WHAT THIS TASK INVOLVES: Your answer must be the line holding "Volunteer Internships in" followed by every later line through the end of the entries, exactly as written.

(Stored records)

────────────────────────────────────────

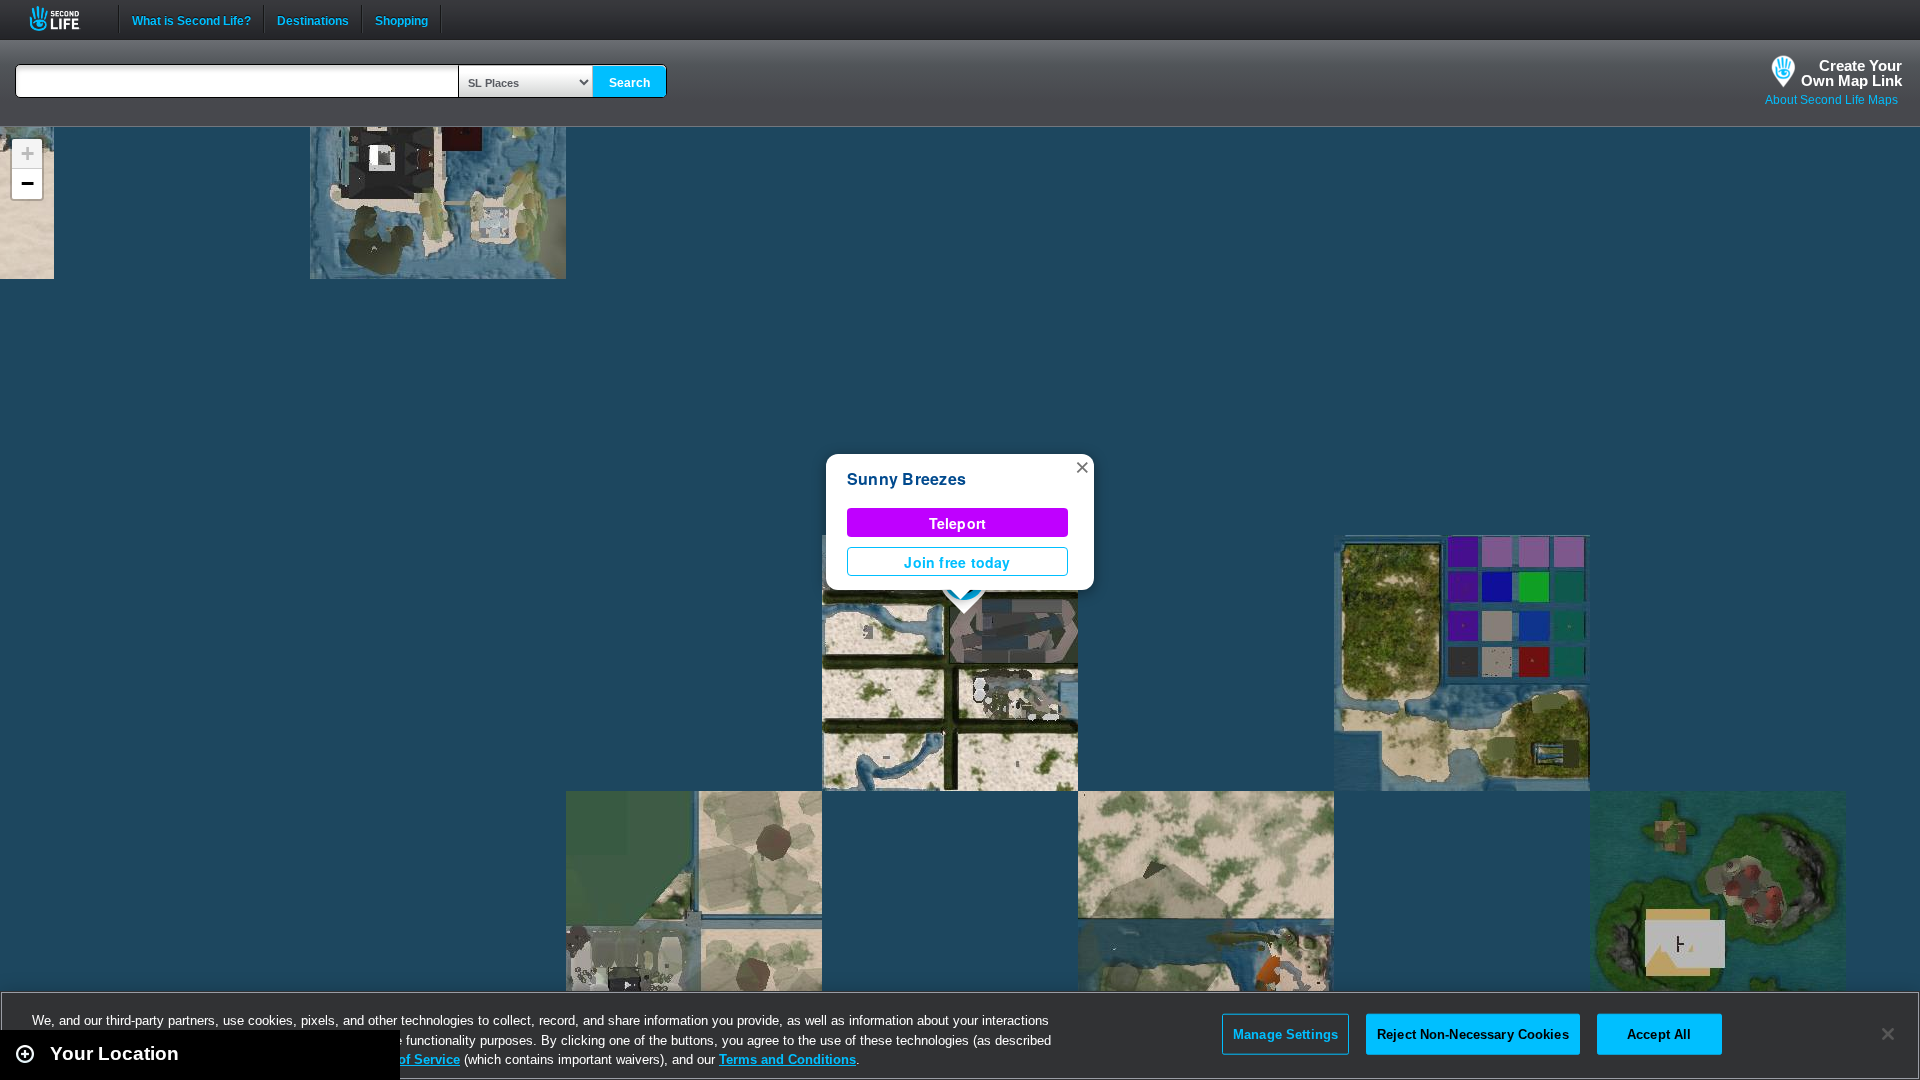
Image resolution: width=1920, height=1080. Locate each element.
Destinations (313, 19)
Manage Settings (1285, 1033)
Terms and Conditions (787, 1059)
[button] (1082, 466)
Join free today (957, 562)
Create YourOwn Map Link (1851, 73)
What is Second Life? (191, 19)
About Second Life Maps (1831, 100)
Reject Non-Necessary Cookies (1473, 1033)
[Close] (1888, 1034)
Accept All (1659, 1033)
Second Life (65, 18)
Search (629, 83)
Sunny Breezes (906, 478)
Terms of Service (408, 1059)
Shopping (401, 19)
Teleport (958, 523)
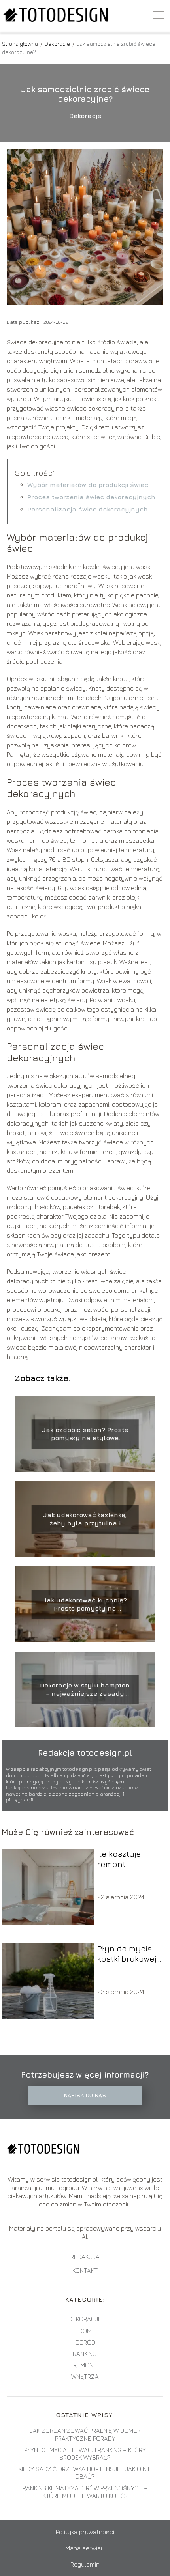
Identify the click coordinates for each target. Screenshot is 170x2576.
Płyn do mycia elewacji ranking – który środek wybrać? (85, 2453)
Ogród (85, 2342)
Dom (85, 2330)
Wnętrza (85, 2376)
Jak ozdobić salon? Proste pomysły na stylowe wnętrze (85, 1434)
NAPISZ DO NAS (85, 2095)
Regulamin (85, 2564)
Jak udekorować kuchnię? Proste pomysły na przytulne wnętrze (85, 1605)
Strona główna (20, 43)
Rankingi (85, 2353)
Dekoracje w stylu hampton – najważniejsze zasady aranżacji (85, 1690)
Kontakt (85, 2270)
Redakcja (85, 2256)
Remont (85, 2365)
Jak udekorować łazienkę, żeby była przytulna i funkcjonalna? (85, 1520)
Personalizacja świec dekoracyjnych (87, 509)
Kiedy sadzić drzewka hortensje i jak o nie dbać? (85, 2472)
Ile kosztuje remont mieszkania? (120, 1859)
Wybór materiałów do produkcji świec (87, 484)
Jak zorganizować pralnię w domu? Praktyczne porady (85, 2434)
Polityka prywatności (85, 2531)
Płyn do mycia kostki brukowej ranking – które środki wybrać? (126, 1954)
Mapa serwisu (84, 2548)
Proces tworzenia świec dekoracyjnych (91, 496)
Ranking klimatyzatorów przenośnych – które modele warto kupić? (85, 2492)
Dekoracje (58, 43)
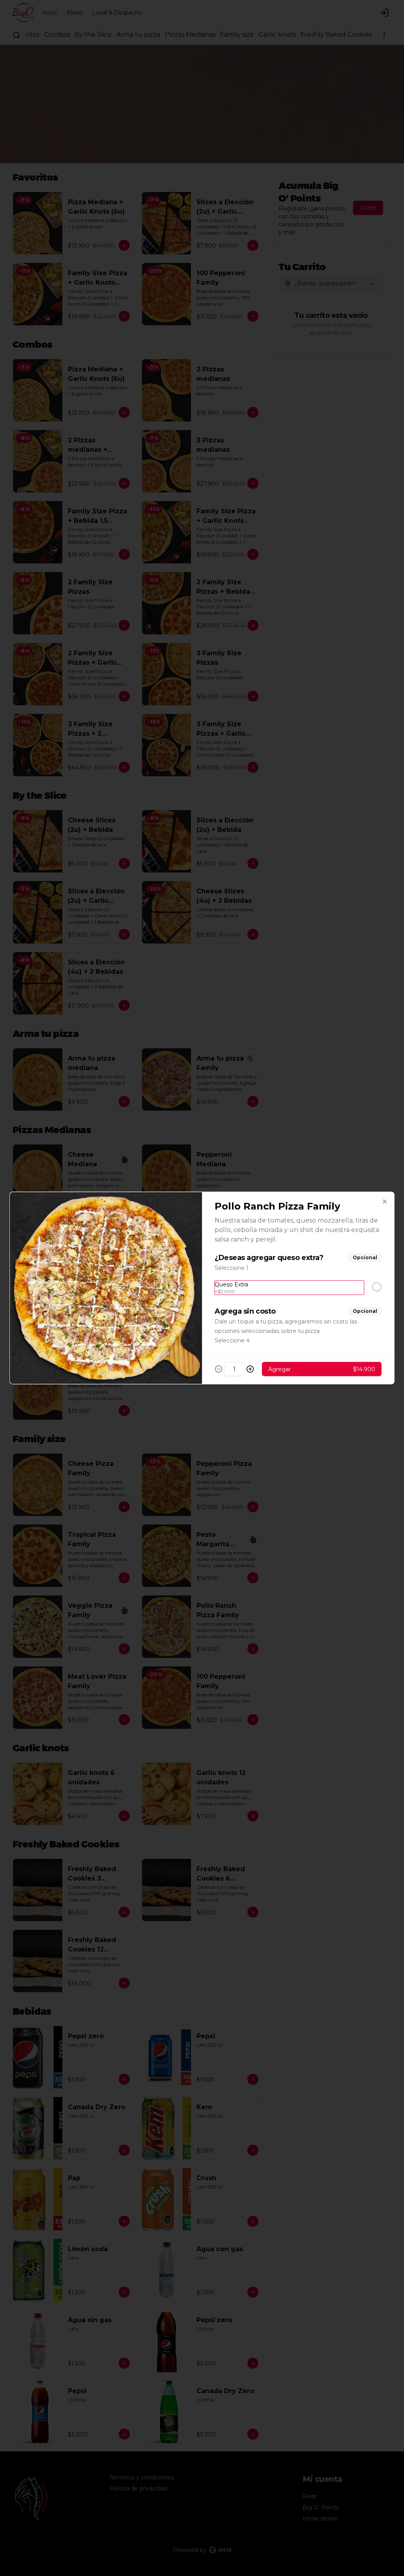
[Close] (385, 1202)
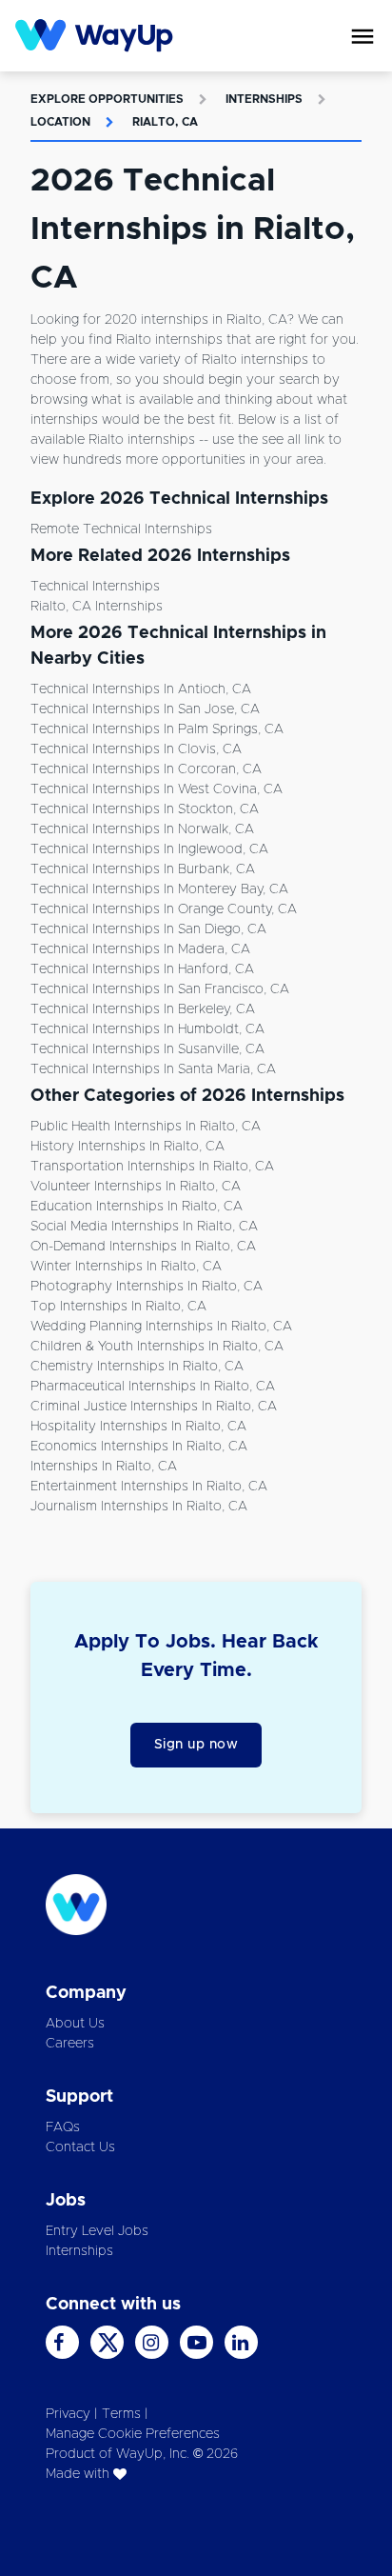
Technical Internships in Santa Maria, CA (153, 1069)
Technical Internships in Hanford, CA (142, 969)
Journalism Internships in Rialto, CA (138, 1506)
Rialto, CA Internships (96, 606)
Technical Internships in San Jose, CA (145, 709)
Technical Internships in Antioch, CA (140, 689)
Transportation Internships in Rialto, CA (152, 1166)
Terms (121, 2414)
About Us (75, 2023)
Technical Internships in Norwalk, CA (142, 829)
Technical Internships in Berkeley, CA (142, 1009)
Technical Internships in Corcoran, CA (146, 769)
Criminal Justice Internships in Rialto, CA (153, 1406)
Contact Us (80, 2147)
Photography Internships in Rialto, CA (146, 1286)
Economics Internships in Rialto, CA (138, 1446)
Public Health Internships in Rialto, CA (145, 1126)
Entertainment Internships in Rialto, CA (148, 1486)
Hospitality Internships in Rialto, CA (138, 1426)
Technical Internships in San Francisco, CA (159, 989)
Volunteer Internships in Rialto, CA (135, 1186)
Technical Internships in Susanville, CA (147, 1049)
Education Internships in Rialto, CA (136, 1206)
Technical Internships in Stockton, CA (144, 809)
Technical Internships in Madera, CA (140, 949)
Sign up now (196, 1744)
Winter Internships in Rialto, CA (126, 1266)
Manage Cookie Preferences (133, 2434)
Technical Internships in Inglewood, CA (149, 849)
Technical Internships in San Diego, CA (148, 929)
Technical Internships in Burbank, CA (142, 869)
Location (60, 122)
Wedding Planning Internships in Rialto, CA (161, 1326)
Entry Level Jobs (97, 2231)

────────────────────────────────────────

TASK RESPONSE:
Volunteer Internships in Rialto, CA (135, 1186)
Technical Internships in Susanville, CA (147, 1049)
Education Internships in Rialto, CA (136, 1206)
Technical Internships in Stockton, CA (144, 809)
Technical Internships in Madera, CA (140, 949)
Sign up now (196, 1744)
Winter Internships in Rialto, CA (126, 1266)
Manage Cookie Preferences (133, 2434)
Technical Internships in Inglewood, CA (149, 849)
Technical Internships in San Diego, CA (148, 929)
Technical Internships in Burbank, CA (142, 869)
Location (60, 122)
Wedding Planning Internships in Rialto, CA (161, 1326)
Entry Level Jobs (97, 2231)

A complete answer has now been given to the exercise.